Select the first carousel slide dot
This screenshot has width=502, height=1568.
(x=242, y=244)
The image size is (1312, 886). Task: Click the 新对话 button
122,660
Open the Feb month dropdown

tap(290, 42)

──────

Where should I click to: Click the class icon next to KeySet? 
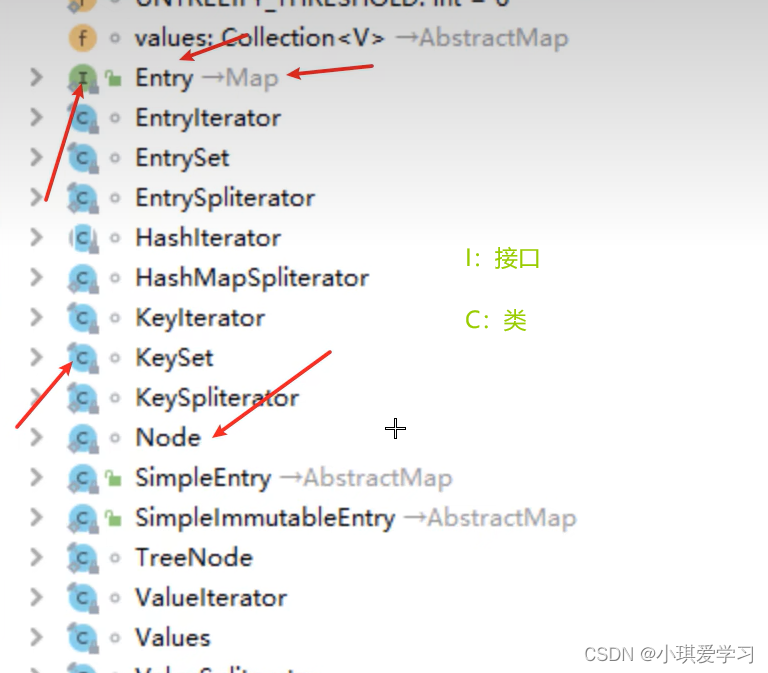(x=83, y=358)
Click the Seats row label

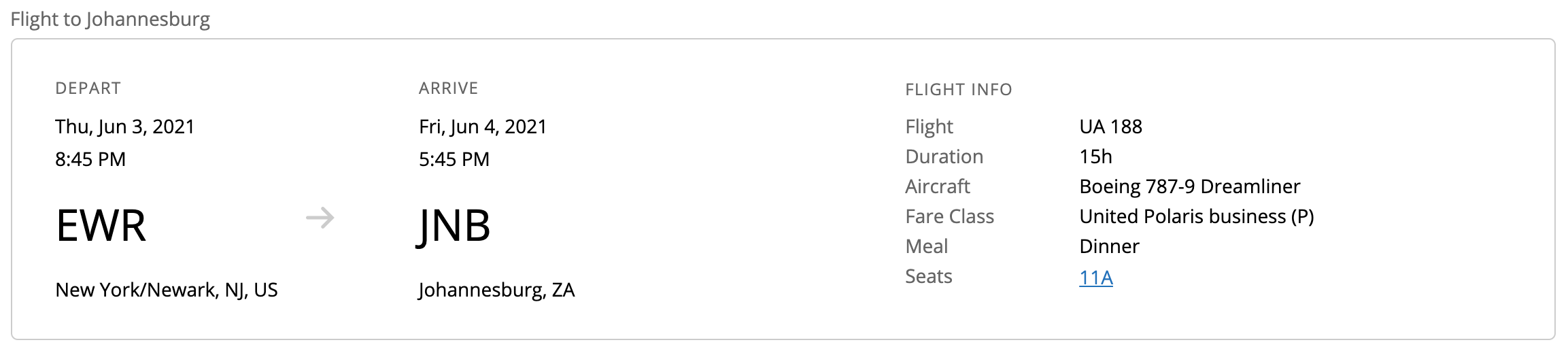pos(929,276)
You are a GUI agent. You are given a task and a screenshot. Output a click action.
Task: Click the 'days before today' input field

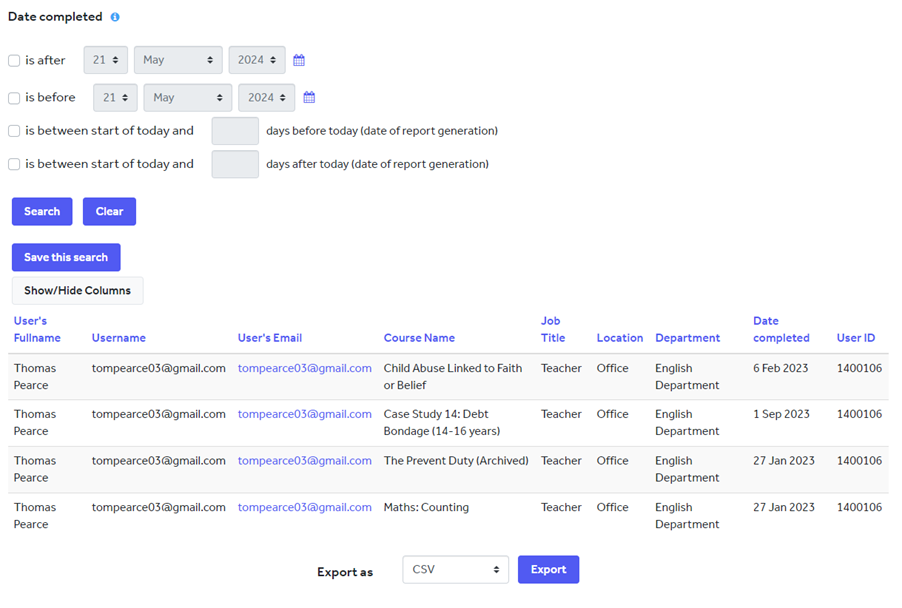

──────

> [What you will do] Transcribe each line of the data above, unaltered, from the one where "You are a GUI" appears to the one where "Task: Click the 'days" appears, inclusive of both.

> [Task solution]
You are a GUI agent. You are given a task and a screenshot. Output a click action.
Task: Click the 'days before today' input field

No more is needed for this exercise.